▶ _Task requirements_: Change "tick" to "tick mark" in the listing below, leaving everything else as it is. Begin at the line that contains "Spain legend entry" and stop after the line that contains "[x=622, y=572]", giving back only those lines.

▶ _Task input_:
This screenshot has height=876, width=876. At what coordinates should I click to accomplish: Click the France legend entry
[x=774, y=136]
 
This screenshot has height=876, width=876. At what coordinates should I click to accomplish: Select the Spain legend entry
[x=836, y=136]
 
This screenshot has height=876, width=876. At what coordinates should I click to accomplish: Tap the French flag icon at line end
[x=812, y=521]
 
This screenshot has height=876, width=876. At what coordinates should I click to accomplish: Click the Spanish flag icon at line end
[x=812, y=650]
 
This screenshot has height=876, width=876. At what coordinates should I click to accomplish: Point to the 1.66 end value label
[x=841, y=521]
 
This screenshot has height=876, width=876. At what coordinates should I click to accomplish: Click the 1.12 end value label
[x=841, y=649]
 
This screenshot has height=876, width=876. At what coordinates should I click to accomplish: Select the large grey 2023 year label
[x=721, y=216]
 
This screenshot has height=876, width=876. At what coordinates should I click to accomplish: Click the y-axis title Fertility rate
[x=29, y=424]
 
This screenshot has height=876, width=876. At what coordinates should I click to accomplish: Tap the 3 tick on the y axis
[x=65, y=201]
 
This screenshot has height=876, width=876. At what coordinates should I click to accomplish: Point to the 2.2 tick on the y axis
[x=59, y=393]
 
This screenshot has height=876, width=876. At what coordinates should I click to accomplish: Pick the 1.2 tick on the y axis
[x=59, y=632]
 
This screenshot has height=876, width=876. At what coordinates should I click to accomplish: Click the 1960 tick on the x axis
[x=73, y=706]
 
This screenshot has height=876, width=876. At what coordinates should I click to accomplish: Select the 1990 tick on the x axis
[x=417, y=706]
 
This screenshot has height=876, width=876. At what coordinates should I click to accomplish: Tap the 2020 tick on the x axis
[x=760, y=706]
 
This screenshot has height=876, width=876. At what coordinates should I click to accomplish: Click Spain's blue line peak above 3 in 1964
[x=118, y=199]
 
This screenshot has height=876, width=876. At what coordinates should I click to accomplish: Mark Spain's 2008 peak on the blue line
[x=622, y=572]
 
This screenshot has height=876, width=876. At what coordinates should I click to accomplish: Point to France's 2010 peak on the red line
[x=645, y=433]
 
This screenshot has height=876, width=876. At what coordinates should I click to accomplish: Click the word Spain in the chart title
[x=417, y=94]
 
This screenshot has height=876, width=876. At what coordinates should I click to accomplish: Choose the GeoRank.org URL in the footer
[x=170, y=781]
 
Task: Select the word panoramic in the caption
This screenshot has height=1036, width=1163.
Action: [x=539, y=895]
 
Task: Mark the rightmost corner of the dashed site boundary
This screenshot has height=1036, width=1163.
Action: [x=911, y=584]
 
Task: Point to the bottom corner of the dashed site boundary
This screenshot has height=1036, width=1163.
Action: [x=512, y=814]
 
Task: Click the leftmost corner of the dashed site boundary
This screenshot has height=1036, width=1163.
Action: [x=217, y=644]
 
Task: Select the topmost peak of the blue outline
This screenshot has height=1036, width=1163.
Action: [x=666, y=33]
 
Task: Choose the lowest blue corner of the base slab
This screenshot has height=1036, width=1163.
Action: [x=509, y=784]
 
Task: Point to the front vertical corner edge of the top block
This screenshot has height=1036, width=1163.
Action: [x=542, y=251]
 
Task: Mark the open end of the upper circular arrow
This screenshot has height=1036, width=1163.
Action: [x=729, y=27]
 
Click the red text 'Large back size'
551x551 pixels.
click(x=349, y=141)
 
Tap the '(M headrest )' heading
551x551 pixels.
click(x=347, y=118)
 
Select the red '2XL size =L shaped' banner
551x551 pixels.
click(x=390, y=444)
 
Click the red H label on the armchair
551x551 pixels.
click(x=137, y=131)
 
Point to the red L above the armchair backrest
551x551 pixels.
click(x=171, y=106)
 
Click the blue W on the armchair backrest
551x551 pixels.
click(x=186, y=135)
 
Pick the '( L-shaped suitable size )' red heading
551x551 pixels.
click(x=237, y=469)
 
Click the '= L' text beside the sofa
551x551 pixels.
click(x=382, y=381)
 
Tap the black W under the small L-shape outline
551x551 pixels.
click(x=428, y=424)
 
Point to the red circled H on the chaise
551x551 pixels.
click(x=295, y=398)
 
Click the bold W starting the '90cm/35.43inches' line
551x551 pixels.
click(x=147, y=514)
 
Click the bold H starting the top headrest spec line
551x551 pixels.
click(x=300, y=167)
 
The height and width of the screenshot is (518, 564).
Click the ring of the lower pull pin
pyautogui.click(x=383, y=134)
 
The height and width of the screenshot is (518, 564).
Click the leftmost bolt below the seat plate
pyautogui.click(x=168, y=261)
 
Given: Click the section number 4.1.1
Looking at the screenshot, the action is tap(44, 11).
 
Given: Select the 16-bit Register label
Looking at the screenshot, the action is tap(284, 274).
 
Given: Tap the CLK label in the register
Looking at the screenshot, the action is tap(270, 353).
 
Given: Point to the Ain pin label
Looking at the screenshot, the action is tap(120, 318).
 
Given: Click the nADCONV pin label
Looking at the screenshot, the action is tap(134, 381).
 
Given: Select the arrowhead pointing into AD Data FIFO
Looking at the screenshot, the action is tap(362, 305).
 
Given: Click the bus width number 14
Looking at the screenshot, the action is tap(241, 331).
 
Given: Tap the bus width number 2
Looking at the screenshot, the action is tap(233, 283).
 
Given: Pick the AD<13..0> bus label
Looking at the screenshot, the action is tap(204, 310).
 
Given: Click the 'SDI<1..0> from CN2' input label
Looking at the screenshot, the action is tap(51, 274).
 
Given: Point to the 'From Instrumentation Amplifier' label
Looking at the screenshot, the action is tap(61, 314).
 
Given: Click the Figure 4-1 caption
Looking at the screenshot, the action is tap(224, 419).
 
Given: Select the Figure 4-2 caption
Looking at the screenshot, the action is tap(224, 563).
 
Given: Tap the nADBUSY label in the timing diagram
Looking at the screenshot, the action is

▶ _The output_:
This screenshot has height=876, width=876. At what coordinates should I click to accomplish: Select the Spain legend entry
[x=836, y=136]
 
This screenshot has height=876, width=876. At what coordinates should I click to accomplish: Tap the French flag icon at line end
[x=812, y=521]
 
This screenshot has height=876, width=876. At what coordinates should I click to accomplish: Click the Spanish flag icon at line end
[x=812, y=650]
 
This screenshot has height=876, width=876. At what coordinates should I click to accomplish: Point to the 1.66 end value label
[x=841, y=521]
 
This screenshot has height=876, width=876. At what coordinates should I click to accomplish: Click the 1.12 end value label
[x=841, y=649]
 
This screenshot has height=876, width=876. At what coordinates should I click to accomplish: Select the large grey 2023 year label
[x=721, y=216]
 
This screenshot has height=876, width=876. At what coordinates should I click to accomplish: Click the y-axis title Fertility rate
[x=29, y=424]
 
This screenshot has height=876, width=876. At what coordinates should I click to accomplish: Tap the 3 tick mark on the y axis
[x=65, y=201]
 
This screenshot has height=876, width=876. At what coordinates should I click to accomplish: Point to the 2.2 tick mark on the y axis
[x=59, y=393]
 
This screenshot has height=876, width=876. At what coordinates should I click to accomplish: Pick the 1.2 tick mark on the y axis
[x=59, y=632]
 
This screenshot has height=876, width=876. At what coordinates should I click to accomplish: Click the 1960 tick mark on the x axis
[x=73, y=706]
 
This screenshot has height=876, width=876. At what coordinates should I click to accomplish: Select the 1990 tick mark on the x axis
[x=417, y=706]
 
This screenshot has height=876, width=876. At what coordinates should I click to accomplish: Tap the 2020 tick mark on the x axis
[x=760, y=706]
 
This screenshot has height=876, width=876. At what coordinates should I click to accomplish: Click Spain's blue line peak above 3 in 1964
[x=118, y=199]
 
This screenshot has height=876, width=876. At what coordinates should I click to accomplish: Mark Spain's 2008 peak on the blue line
[x=622, y=572]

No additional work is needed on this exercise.